There are many other types of funds out there.
And not acknowledging that is limiting our imagination!
Most people still think:
fund = VC
hypergrowth
unicorns
exit or bust
That works for a narrow set of companies. It doesn’t work for most. Especially those built for both profit and purpose.
So what happens? They try to squeeze into a model that was never built for them.
And that’s where value gets lost:
Strong businesses passed over, communities left out. Capital chasing the same outcomes.
But structure shapes outcomes.
And there’s a whole world beyond VC (and this list is just a start):
- Private credit/lending
- Revenue-based financing funds
- Evergreen funds
- Hybrid structures (debt + equity)
- Holdco / long-term holding company models
- Perpetual capital vehicles
- Distributed / community-owned models
- Impact-linked funds
- Blended finance funds
These structures can often better align with how businesses grow and how capital can deliver both returns and positive impact.

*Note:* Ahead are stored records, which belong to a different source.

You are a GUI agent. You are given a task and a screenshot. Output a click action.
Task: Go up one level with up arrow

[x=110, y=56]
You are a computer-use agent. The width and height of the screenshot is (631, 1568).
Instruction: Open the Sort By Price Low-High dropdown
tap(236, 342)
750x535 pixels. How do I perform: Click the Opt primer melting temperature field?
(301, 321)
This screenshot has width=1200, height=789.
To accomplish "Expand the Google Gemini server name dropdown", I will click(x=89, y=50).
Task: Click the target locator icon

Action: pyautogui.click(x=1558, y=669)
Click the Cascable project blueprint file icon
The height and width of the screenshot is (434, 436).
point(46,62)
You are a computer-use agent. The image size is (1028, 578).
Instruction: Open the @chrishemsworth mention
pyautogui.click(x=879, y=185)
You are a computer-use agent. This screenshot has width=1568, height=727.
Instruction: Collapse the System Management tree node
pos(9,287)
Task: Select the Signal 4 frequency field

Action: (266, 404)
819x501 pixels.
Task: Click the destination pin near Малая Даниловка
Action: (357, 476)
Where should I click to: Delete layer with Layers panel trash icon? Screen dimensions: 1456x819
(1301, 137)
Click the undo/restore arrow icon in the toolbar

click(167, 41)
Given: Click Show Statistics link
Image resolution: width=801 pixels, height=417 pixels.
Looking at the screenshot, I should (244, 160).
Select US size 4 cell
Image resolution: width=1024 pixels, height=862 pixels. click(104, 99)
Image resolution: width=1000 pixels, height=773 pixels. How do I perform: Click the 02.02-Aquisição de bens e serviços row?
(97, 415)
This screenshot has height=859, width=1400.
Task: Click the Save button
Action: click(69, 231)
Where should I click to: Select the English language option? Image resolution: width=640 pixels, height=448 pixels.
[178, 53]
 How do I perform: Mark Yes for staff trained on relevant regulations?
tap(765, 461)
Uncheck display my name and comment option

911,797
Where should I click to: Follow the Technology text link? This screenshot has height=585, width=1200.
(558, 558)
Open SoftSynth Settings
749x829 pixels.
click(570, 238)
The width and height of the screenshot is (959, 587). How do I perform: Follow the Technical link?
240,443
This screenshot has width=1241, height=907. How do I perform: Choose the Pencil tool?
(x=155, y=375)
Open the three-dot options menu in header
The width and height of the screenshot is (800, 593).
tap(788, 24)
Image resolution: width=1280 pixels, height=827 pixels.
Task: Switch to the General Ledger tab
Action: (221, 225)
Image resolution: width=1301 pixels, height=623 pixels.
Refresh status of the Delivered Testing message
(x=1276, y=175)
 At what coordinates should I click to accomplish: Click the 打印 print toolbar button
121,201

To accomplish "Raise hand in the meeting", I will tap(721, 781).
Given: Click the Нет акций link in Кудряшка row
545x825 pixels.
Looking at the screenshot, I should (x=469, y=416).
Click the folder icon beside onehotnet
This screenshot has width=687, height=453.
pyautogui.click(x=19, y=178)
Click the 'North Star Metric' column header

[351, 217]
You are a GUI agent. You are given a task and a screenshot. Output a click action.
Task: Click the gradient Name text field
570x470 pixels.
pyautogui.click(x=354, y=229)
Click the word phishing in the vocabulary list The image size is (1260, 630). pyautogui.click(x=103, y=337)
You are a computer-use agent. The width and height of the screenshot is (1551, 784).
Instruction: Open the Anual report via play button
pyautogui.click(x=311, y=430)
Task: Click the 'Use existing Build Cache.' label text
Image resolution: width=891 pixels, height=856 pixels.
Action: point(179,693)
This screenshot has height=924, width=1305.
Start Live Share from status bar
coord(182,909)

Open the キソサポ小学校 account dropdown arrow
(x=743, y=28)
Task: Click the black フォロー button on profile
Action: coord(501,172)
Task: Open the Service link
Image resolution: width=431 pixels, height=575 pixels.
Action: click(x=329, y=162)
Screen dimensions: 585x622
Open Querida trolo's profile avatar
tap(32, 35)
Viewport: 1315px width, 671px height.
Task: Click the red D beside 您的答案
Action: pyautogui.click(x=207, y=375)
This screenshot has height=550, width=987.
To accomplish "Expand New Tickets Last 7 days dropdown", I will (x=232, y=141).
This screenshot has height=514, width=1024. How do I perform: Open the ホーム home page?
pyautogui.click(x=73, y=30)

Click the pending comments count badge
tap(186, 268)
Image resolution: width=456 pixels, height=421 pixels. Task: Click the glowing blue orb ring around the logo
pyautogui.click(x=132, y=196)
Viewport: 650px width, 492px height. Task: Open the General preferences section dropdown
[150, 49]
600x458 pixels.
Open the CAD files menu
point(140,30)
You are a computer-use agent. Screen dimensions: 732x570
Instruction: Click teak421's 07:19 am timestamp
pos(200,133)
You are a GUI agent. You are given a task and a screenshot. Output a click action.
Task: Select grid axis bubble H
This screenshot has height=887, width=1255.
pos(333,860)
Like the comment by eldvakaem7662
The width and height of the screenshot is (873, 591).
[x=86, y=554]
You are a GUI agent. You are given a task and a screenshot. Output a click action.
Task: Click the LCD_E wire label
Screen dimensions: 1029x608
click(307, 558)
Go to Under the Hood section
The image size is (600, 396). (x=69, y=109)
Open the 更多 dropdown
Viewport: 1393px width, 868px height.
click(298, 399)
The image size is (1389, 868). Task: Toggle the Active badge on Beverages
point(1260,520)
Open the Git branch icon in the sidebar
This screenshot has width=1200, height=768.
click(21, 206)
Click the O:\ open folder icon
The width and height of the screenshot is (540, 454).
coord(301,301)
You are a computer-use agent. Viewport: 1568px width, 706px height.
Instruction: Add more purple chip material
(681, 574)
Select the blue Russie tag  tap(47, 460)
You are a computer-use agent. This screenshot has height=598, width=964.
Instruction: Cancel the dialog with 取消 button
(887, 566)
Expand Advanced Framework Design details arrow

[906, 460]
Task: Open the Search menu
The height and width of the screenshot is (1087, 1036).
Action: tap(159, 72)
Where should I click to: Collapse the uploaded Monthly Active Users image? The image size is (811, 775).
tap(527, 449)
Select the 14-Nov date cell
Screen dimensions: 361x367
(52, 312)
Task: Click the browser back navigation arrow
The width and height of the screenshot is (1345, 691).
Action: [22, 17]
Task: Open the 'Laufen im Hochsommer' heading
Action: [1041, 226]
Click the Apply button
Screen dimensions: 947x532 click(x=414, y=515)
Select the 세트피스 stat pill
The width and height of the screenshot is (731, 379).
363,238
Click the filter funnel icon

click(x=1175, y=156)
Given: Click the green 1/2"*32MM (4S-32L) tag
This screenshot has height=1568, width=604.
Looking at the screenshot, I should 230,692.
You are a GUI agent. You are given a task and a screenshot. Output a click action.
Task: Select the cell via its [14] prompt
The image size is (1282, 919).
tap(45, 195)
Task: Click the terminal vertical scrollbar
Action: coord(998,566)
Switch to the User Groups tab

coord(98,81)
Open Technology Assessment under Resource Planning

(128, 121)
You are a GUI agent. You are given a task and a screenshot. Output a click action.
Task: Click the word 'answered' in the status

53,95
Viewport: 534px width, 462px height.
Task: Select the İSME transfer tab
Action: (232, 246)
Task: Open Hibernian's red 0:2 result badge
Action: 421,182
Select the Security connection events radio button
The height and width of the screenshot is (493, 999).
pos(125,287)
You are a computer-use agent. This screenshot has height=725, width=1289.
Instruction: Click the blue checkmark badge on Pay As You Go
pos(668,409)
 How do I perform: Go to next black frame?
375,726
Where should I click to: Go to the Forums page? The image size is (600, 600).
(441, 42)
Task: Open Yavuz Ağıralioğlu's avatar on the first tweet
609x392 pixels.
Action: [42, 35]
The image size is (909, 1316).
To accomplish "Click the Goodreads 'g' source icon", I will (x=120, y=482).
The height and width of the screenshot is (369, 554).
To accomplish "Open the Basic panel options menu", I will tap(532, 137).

We’re seeing more fund managers, institutions, and family offices ask:
“What if our fund structure actually matched our goals?”
Leaders like (Innovative Finance Initiative) have been expanding this thinking forward for years.
If you’re still equating “fund” with VC,” you’re missing real opportunities.
What would change if your capital strategy prioritized both profit and intention and used the right structure to achieve it?